··· TEXTO SELECIONADO ···
3095 - SX Pinóquio esteve aqui

O  BISCOITO  MOLHADO
Edição 5355 SX                           Data: 4 de março de 2018

FUNDADOR: CARLOS EDUARDO NASCIMENTO - ANO: XXXV


O PAÍS DOS MENTIROSOS

O título da crônica é " O País dos Mentirosos ". Isso está decidido. Dele não arredo o pé. Mas previno os leitores de que até chegar lá vou dar umas voltas.

Que começam nos anos 50 e 60, quando Paulo Fortes apresentava, dirigia e redigia uma variedade de programas apresentados na antiga TV-Rio. Era uma delícia acompanhá-lo nas suas idas à emissora, onde ensaiava o "Carroussel Tonelux", "Folias Philips" e mais uma série de programas que faziam muito sucesso, sendo transmitidos ao vivo, já que não existia, ainda, o chamado "vídeo tape".

"Carroussel Tonelux" apresentava grandes atrações. Integravam seu elenco os cantores Lucio Alves, Ernani Filho, Fernando Barreto, Luciene Franco e Lueli Figueiró. O programa era enfeitado, ainda, por duas figuras femininas às quais eu dedicava especial atenção: Norma Bengell e Elizabeth Gasper.

Detalhista, perfeccionista, o barítono visitava a TV-Rio com frequência. Disso eu me aproveitava para assistir ao vivo, no auditório da emissora, grandes atrações. Lembro bem de um domingo em que meu pai me "rebocou" para assistir ao "Calouros em Desfile", programa de Ari Barroso. O responsável pelo "gongo", artefato utilizado para eliminar candidatos com desempenho abaixo da crítica, era o Tião Macalé. Alguns anos depois eu me postaria no calçadão de Copacabana para assistir aos jogos do Dínamo, time de futebol de praia por ele dirigido.

Nesse dia especial, os calouros que participavam do programa eram muito ruins. Eu e meu pai sentados na primeira fila do auditório. A cada escorregadela, desafinação de um candidato, Ari Barroso fazia um sinal para seu amigo Paulo Fortes, revelando seu inconformismo. Terminado o programa, fez um pronunciamento breve: "E assim, Senhoras e Senhores, chegamos ao final de mais um Calouros em Desfile. Programa que tem por objetivo revelar novos valores para o panorama musical brasileiro. E que desta feita, como em outras oportunidades, não revelou ninguém".
···
### TAREFA PROPOSTA
Explique, em uma a três frases e com base na crônica, por que os programas que Paulo Fortes ensaiava na TV-Rio eram transmitidos ao vivo. Os registros provêm de uma fonte diferente da crônica.
··· INFORMAÇÕES EXIBIDAS ···
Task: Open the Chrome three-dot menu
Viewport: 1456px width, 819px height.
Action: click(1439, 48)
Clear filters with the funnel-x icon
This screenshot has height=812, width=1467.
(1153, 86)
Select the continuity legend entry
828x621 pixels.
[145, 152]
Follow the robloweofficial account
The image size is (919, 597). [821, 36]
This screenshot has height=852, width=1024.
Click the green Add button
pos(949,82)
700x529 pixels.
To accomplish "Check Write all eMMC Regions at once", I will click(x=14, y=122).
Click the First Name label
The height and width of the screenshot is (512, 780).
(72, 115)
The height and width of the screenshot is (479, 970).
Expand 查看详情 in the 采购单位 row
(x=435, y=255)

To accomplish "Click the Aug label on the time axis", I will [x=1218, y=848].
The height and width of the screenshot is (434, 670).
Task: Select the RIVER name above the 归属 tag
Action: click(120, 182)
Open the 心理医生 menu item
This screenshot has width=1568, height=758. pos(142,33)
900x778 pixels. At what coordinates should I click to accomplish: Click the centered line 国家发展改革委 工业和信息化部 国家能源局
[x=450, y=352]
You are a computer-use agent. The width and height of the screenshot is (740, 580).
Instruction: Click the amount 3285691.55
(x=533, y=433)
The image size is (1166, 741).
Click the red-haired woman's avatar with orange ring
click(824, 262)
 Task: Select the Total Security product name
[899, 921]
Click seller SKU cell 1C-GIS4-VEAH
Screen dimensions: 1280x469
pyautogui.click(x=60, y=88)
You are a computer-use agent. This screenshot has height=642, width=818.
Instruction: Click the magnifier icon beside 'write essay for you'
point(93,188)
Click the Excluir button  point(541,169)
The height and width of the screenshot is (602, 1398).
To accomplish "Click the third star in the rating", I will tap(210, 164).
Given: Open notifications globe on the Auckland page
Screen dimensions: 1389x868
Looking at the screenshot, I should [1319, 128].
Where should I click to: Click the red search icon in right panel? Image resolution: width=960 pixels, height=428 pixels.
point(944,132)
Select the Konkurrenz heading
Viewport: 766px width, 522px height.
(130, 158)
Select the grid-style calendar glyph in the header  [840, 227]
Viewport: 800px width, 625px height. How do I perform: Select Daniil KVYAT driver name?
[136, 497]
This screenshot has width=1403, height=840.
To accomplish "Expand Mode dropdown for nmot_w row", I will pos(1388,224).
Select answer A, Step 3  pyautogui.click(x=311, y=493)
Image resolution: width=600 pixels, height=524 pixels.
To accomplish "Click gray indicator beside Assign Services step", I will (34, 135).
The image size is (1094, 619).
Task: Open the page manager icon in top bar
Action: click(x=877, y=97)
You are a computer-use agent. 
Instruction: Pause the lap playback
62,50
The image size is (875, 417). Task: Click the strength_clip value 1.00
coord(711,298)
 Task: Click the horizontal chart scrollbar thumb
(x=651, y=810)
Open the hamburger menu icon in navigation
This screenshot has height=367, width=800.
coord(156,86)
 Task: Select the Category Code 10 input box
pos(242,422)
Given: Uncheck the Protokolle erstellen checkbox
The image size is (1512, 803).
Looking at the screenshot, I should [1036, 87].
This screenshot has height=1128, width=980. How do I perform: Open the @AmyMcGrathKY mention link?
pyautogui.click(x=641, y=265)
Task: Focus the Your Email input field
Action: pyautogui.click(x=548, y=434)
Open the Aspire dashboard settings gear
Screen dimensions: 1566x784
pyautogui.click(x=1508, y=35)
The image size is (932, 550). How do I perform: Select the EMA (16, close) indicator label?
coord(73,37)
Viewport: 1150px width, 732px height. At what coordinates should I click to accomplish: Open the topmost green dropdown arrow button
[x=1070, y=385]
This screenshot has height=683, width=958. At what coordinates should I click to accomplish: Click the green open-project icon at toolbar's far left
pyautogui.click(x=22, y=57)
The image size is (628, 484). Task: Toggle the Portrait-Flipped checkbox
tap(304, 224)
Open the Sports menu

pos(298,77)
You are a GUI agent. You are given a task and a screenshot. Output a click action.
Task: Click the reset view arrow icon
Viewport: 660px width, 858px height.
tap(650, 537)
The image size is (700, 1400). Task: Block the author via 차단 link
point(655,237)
···
### EXERCÍCIO RESOLVIDO
Os programas eram transmitidos ao vivo porque, naquela época, ainda não existia o chamado "vídeo tape".